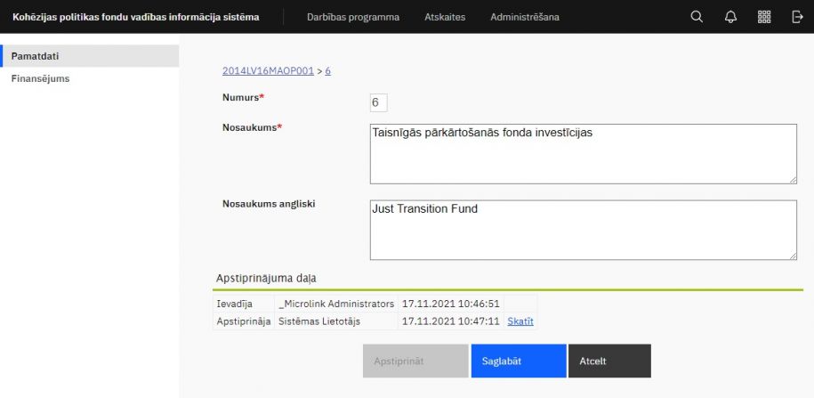Click the notifications bell icon

point(730,17)
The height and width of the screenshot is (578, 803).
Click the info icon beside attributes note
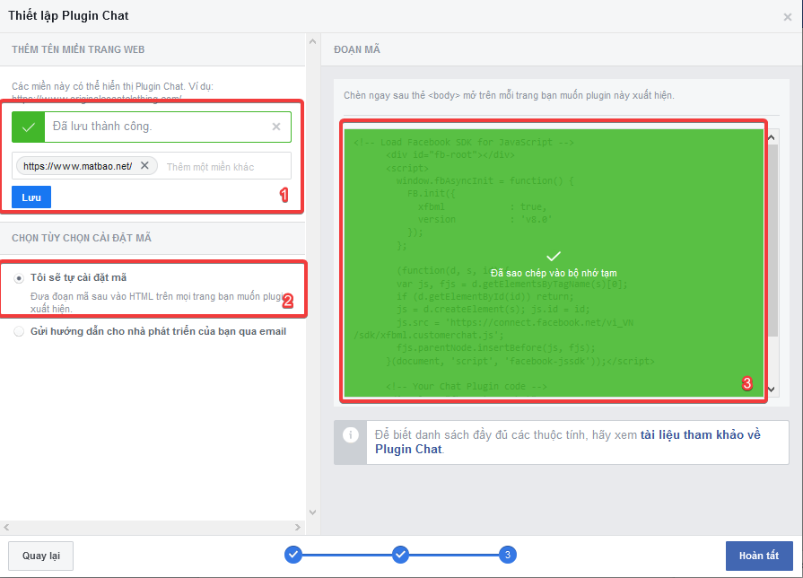tap(350, 434)
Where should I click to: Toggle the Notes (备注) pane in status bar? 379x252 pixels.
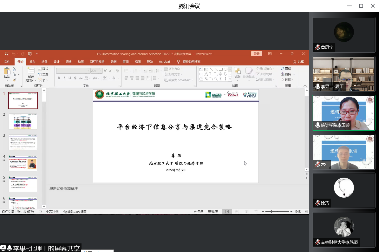[199, 212]
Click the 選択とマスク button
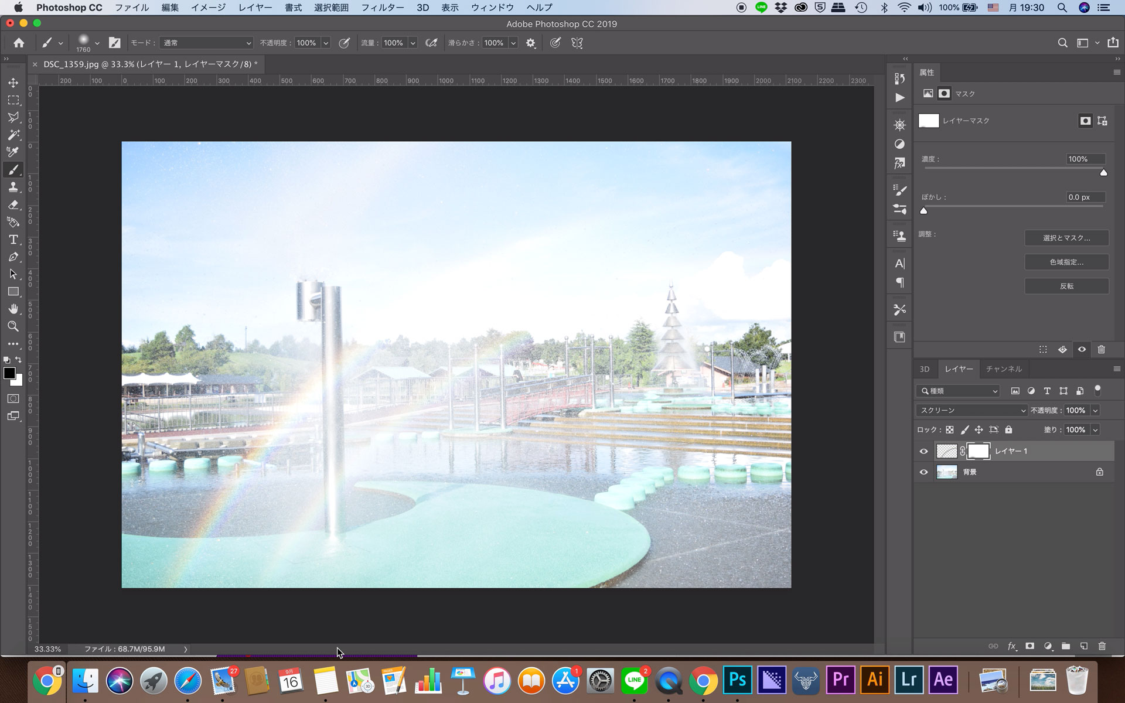 [1064, 237]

_Exercise goal_: Write the lines out word for word, starting at the one with "Where should I" and stopping after the last line of the material above, with pictures excluded.

_Answer space_:
Where should I click to: Toggle the Notes (备注) pane in status bar? 379x252 pixels.
[199, 212]
Click the 選択とマスク button
 [1064, 237]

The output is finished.